For most of our work so far, we've treated objects as idealized mass points. When describing rotational motion, we must treat objects as mass distributions. An object must have extent in space in order for it to make sense to speak of rotation of the object.
- In this model, the motion of the man is in reference to the monkey, so the 3D coordinate should be fixed to the monkey instead of the floor.
- The monkey is the point of reference according to the topic statement, not the floor, not the pole, and not a fire truck outside my house.
- In this model, if the man is 5 units from the monkey, no matter where the man is, the monkey will always be facing it, making the man always at (0,5,0), and staying in a single point in relation to an object is not going around an object.
- Thus, according to physics, the man did not go around the monkey.
- Con treated a monkey as a mass point with no size, this is wrong.

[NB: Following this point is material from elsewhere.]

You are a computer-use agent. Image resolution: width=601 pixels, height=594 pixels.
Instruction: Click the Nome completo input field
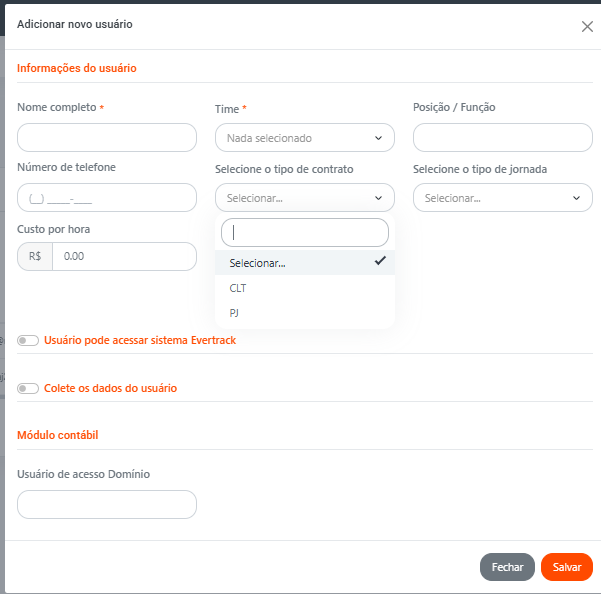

- The monkey is only capable of rotational motion, and according to physics textbooks, things only capable of rotational motion should not be treated as mass points. The direction of any one point compared to its center matters in a rotational object like this monkey.
- Direction matters in this model.
- The monkey is always in a direction facing the man, which suggests that the man is always in front of the monkey, and not going around it.
- Overall, Con has illustrated a poor understanding of physics which leads him to use the completely wrong model, thus not proving what he is directed to prove. I have proven that the man, according to physics, did not go around the monkey. Vote Pro.
Overall, Con has illustrated a poor understanding of physics . . .
- PRO has confused perception for relative motion: PRO has confused the monkey's perception of the man's movement, with the man's movement relative to the monkey.
- According to PRO's sources, it turns out that the laws of physics do not depend on the subjective perception of monkeys.
- PRO's source uses the words "relative motion," but it seems he doesn't understand the difference between an objective frame of reference and subjective perception.
- PRO, in R1, provided an example of relative motion in which a person in a boat moves relative to mountains by boating up a river, but not in relation to the boat.
- Notably, nothing about that hypothetical depended on the man's subjective perception of movement; but his relative position, in relation to a boat and mountains.
- Here, I have explained that this debate is about the man's movement relative to the monkey at a the fixed point in space in which the monkey is located. It is undisputed that the monkey's physical position did not change. So, the man cannot have walked around the pole upon which the monkey sits without also walking around the monkey.
- It might be helpful to explain this in terms of the moon orbiting (read: encircling) the earth. Even though we perceive the moon as never rotating, the moon is still rotating.
- Due to a phenomena called tidal locking, we can never see the dark side of the moon from earth. The result is that the same face or side of the moon always faces the earth. The moon does encircle the earth, but it rotates at the same speed that it rotates around the Earth which is why the same face is always visible and the dark side of the moon is never visible.
- The moon completes one full rotation on its axis in the time it takes to orbit the Earth. That means the same side is always facing the earth, even though the moon rotates.
- And there is no question whatsoever that the moon orbits the earth, even though the same side always faces the earth.
- PRO has confused types of motion: The monkey's rotary motion doesn't mean that the man isn't encircling it.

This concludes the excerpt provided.